At past Habitat builds, volunteer Maria Caruso always found herself gravitating toward less strenuous tasks like painting and organizing. But on her first Women Build, Maria, who works with me at Habitat for Humanity International, makes the decision to push herself.
“This time, I tried to do a little bit more,” she says. “I was swinging a hammer a lot more than usual.” Working beside a female crew leader helped inspire this shift, Maria says. “When you have someone who looks a little bit more like you, showing you how to do something, it really helps.”

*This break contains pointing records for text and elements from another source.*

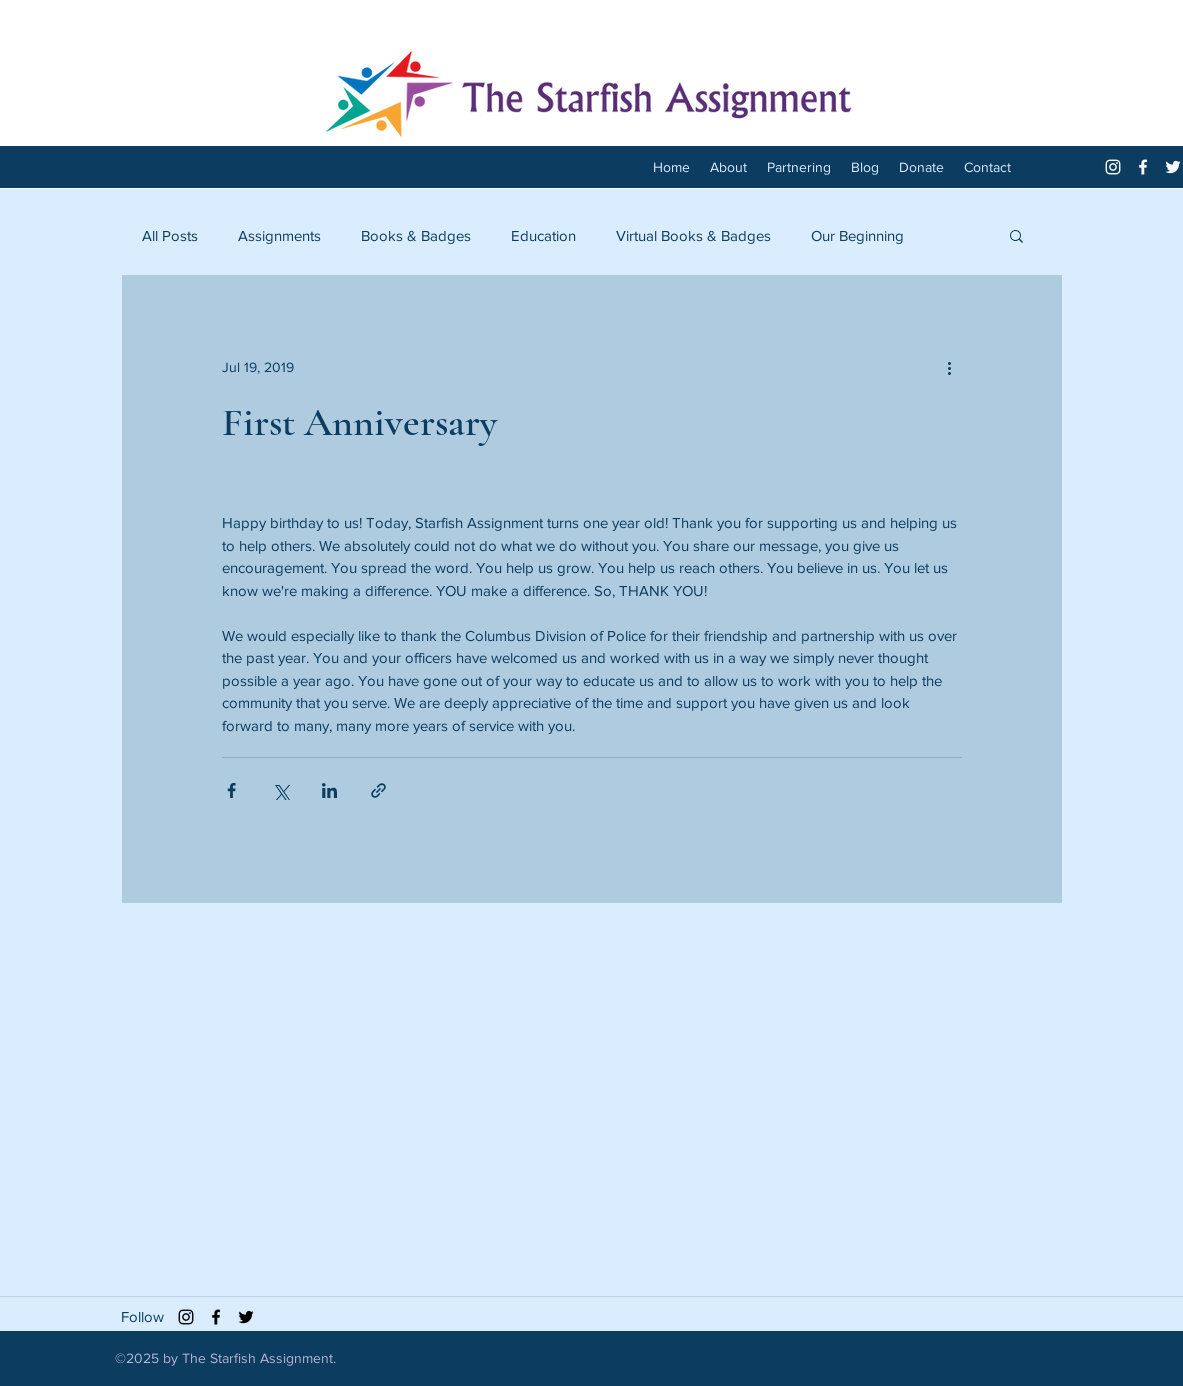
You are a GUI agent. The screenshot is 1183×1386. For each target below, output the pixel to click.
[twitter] (1173, 167)
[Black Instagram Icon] (186, 1317)
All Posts (170, 235)
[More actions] (950, 367)
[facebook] (1143, 167)
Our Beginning (857, 235)
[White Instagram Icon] (1113, 167)
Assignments (279, 235)
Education (543, 235)
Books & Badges (416, 235)
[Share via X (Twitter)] (280, 790)
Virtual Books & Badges (693, 235)
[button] (1016, 235)
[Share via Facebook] (231, 790)
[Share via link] (378, 790)
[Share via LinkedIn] (329, 790)
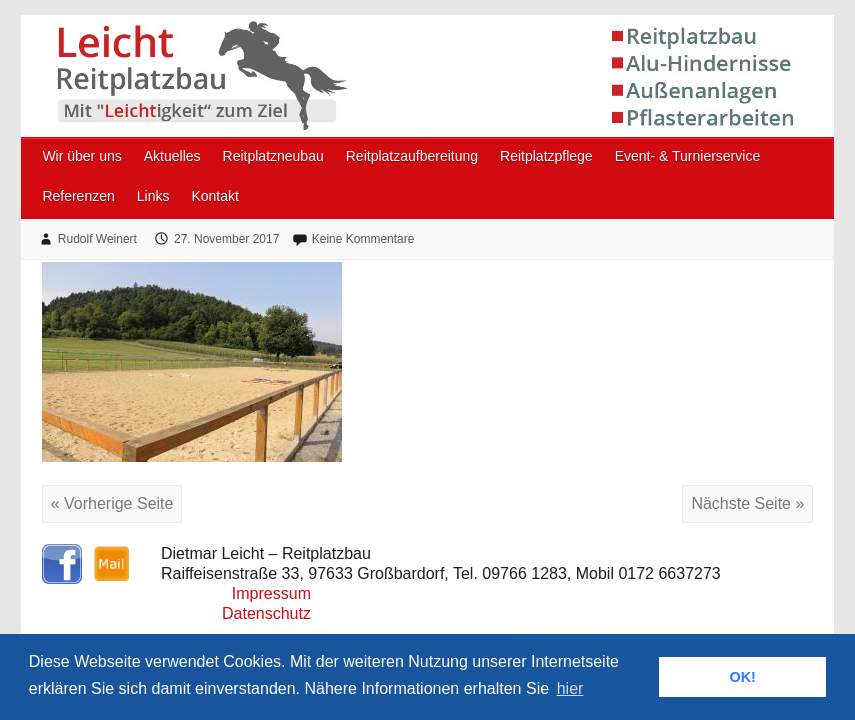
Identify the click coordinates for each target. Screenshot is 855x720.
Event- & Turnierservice (688, 156)
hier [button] (570, 688)
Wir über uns (81, 156)
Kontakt (214, 196)
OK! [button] (742, 677)
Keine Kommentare (363, 239)
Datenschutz (266, 613)
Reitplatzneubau (273, 156)
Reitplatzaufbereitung (412, 156)
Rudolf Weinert (97, 239)
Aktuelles (172, 156)
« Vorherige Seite (112, 503)
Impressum (271, 593)
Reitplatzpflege (546, 156)
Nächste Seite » (747, 503)
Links (153, 196)
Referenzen (78, 196)
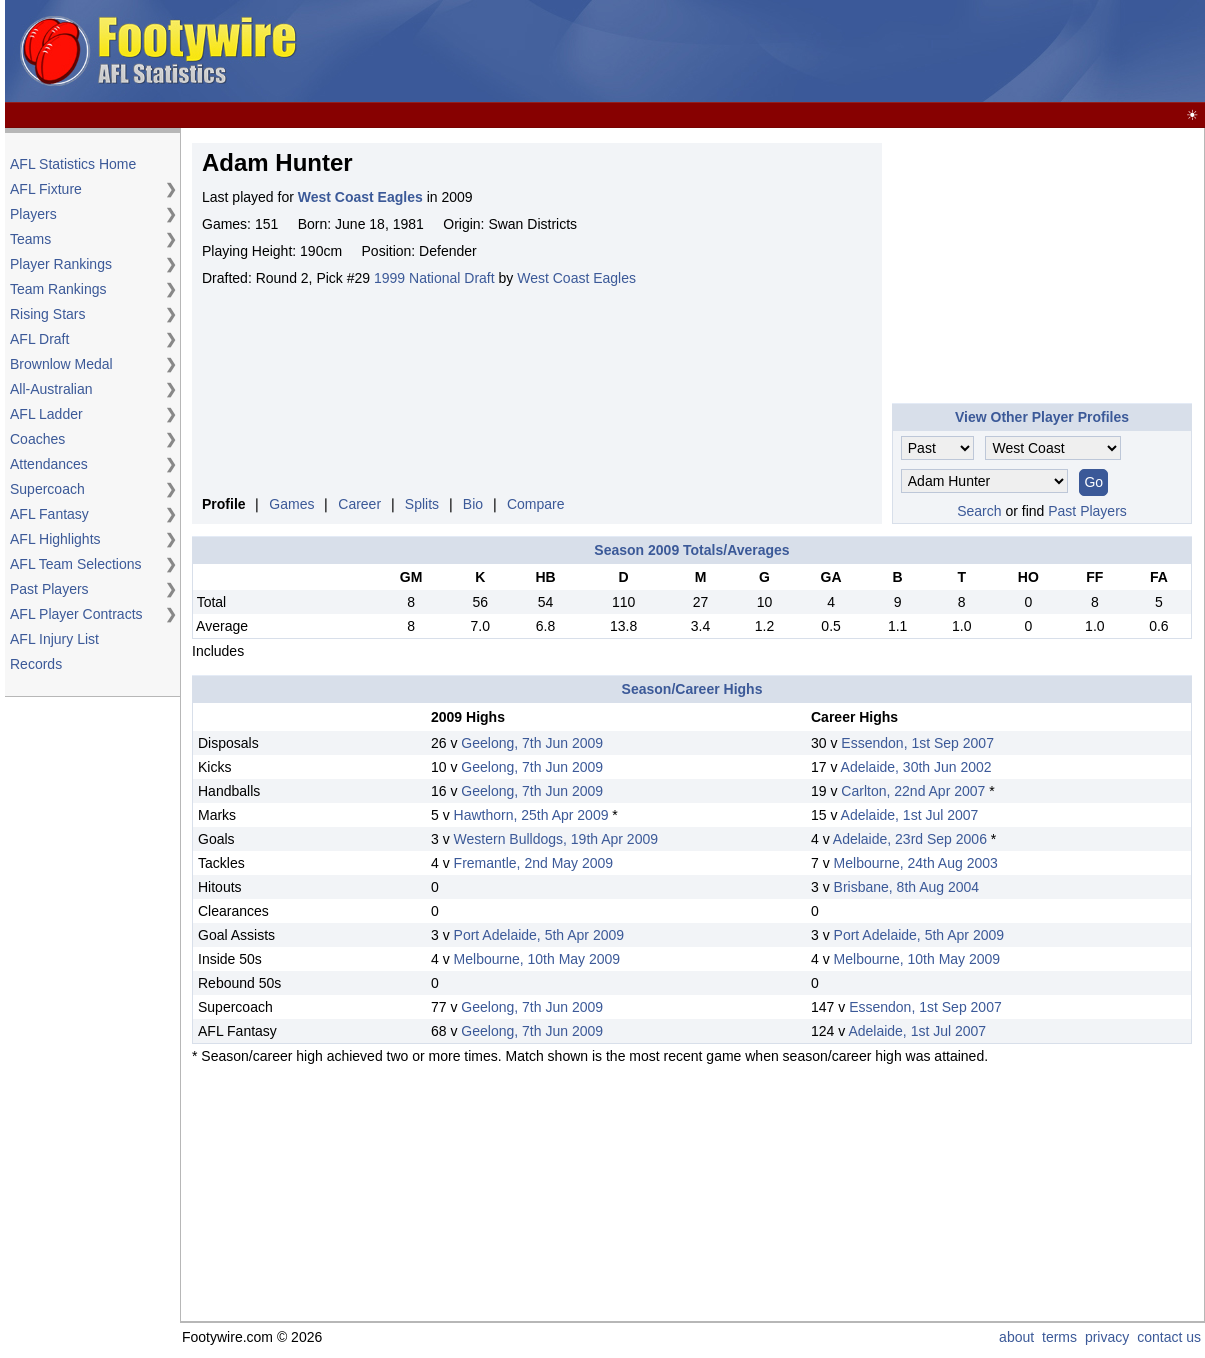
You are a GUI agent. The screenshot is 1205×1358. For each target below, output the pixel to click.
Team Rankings (58, 289)
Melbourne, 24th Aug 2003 (916, 863)
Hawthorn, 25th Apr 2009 (531, 815)
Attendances (49, 464)
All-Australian (51, 389)
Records (36, 664)
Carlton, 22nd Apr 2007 (913, 791)
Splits (422, 504)
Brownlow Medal (61, 364)
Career (359, 504)
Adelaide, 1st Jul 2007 (910, 815)
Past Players (49, 589)
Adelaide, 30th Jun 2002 (916, 767)
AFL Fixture (46, 189)
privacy (1107, 1337)
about (1016, 1337)
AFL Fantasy (49, 514)
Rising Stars (47, 314)
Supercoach (47, 489)
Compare (536, 504)
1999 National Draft (434, 278)
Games (291, 504)
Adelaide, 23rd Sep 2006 (910, 839)
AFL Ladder (46, 414)
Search (979, 511)
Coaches (37, 439)
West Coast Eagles (576, 278)
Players (33, 214)
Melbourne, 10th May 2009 (537, 959)
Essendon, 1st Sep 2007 (917, 743)
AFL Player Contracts (76, 614)
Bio (473, 504)
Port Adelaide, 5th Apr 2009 (539, 935)
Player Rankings (61, 264)
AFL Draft (39, 339)
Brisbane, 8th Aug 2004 (907, 887)
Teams (30, 239)
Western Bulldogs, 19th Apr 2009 (556, 839)
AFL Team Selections (76, 564)
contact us (1169, 1337)
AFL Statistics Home (73, 164)
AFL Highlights (55, 539)
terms (1059, 1337)
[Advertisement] (837, 52)
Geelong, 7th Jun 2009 (532, 743)
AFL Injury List (54, 639)
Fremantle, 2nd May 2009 (534, 863)
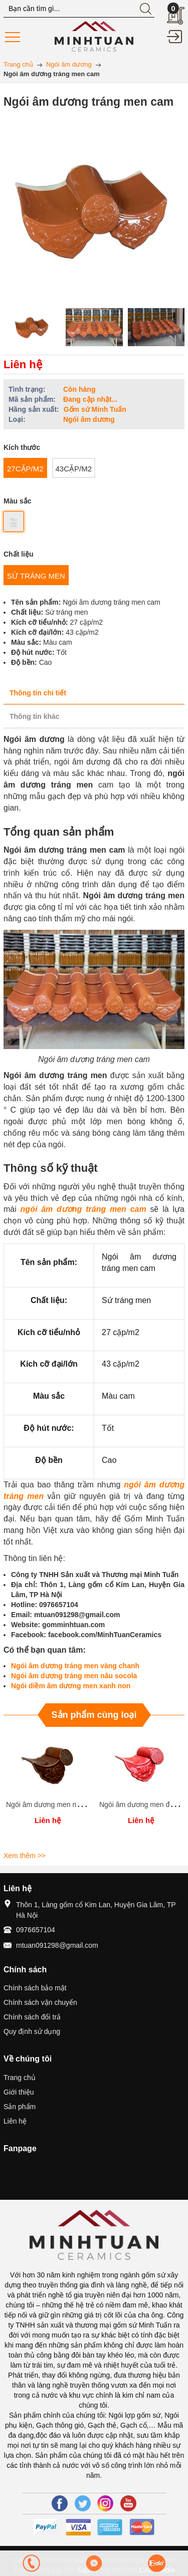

Throughout the day, I see another colleague who knows her way around a build site help a new volunteer navigate the miter saw. Another colleague holds the ladder for Toyea, the reason we are all here. Toyea and her daughters — 14-year-old Ta’Nya, 11-year-old Zeniah and 9-year-old Jayla — will be living in the house that we are working on.
For months, Toyea has been logging hours between her two jobs to fulfill her sweat equity commitment. She quickly moved from novice to nail-driving pro helping her neighbors, all female-headed families, construct their Habitat homes. Now, Toyea finally is working on her house, ready to use all that she had learned helping the women on her new cul-de-sac.
Throughout her life, Toyea has been guided by the strong women close to her, including the grandmother who raised her and the boss who convinced her of her potential. But it is the recent outpouring of support from women that she didn’t even know that has touched her in a new way.
“This whole experience has been incredible, but especially Women Build Week,” Toyea says. She is moved watching all these women work together. “They could be doing something else for themselves or their families, they came out to help me and mine. It’s amazing.”
What motivates her to keep pushing? She immediately points to the next generation of strong women: her daughters.
“I want to be that inspiration and that motivation for them,” she says. “I want them to think, ‘Well, my mom did it. So I know that if she can do it, I can do it.’ I want to them to know that anything is possible.”
Carolyn Turney is a writer/editor for Habitat for Humanity International.